EXTRACTED MATERIAL:
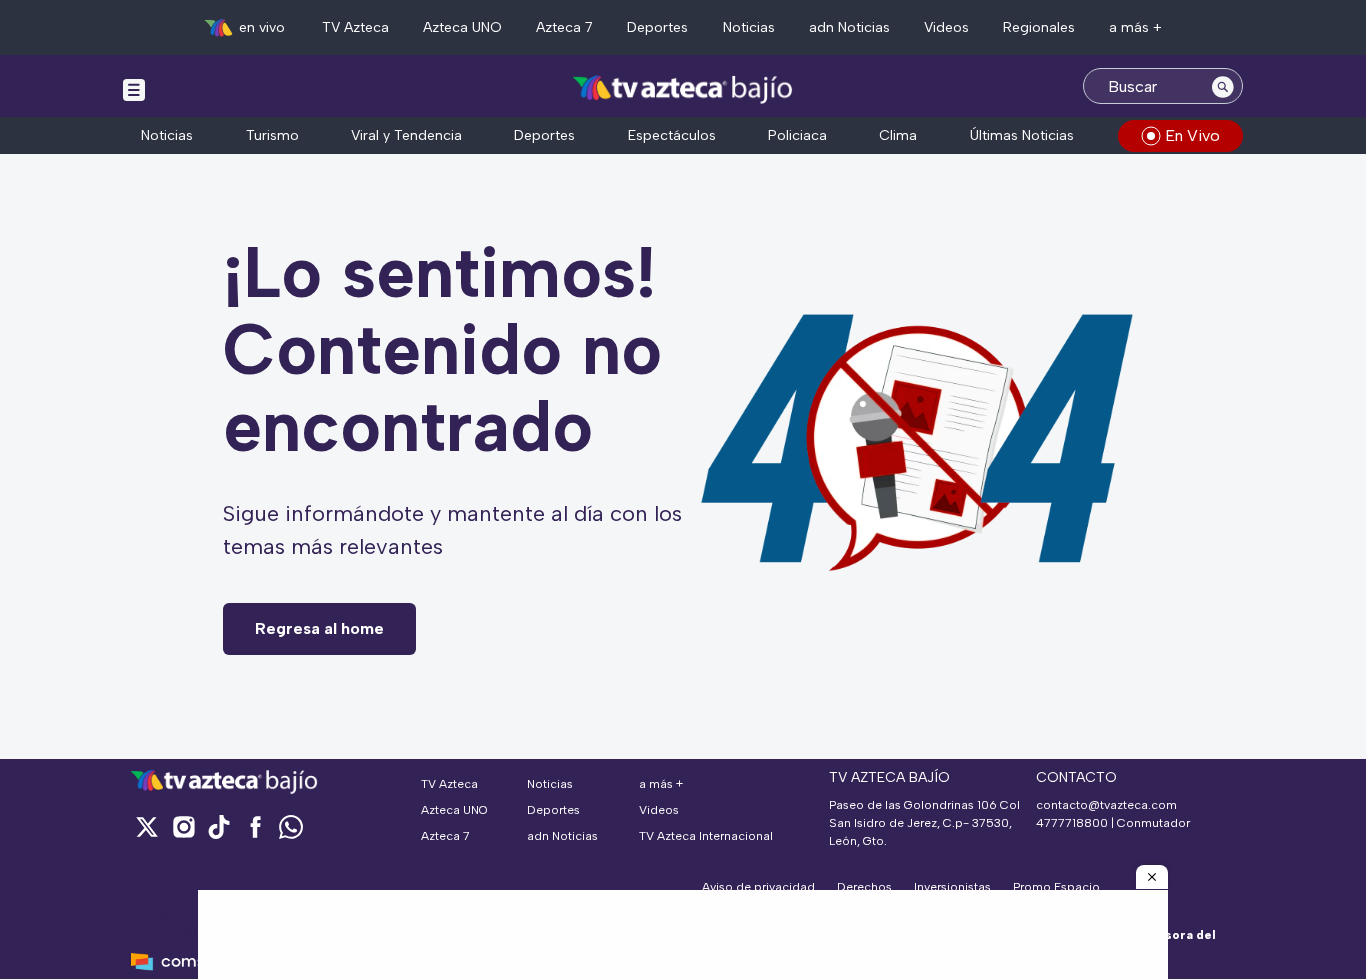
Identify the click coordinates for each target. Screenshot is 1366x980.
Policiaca (797, 135)
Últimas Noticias (1022, 135)
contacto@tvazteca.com (1106, 805)
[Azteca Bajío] (683, 88)
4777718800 (1072, 823)
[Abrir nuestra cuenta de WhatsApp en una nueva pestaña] (291, 826)
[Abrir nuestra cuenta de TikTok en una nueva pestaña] (219, 826)
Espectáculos (672, 135)
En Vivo (1192, 135)
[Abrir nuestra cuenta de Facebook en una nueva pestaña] (255, 826)
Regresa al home (319, 628)
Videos (946, 27)
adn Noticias (849, 27)
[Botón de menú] (134, 89)
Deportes (657, 27)
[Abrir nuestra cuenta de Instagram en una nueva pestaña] (183, 826)
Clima (898, 135)
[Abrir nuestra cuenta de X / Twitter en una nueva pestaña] (147, 826)
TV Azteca (355, 27)
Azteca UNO (462, 27)
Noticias (749, 27)
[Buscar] (1223, 86)
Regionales (1039, 27)
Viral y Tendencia (406, 135)
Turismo (272, 135)
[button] (1152, 877)
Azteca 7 (564, 27)
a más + (1135, 27)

TASK OBJECTIVE:
Give back exactly the lines from the one containing "adn Noticias (849, 27)" through the last line of the records.

PROBLEM SOLUTION:
adn Noticias (849, 27)
[Botón de menú] (134, 89)
Deportes (657, 27)
[Abrir nuestra cuenta de Instagram en una nueva pestaña] (183, 826)
Clima (898, 135)
[Abrir nuestra cuenta de X / Twitter en una nueva pestaña] (147, 826)
TV Azteca (355, 27)
Azteca UNO (462, 27)
Noticias (749, 27)
[Buscar] (1223, 86)
Regionales (1039, 27)
Viral y Tendencia (406, 135)
Turismo (272, 135)
[button] (1152, 877)
Azteca 7 (564, 27)
a más + (1135, 27)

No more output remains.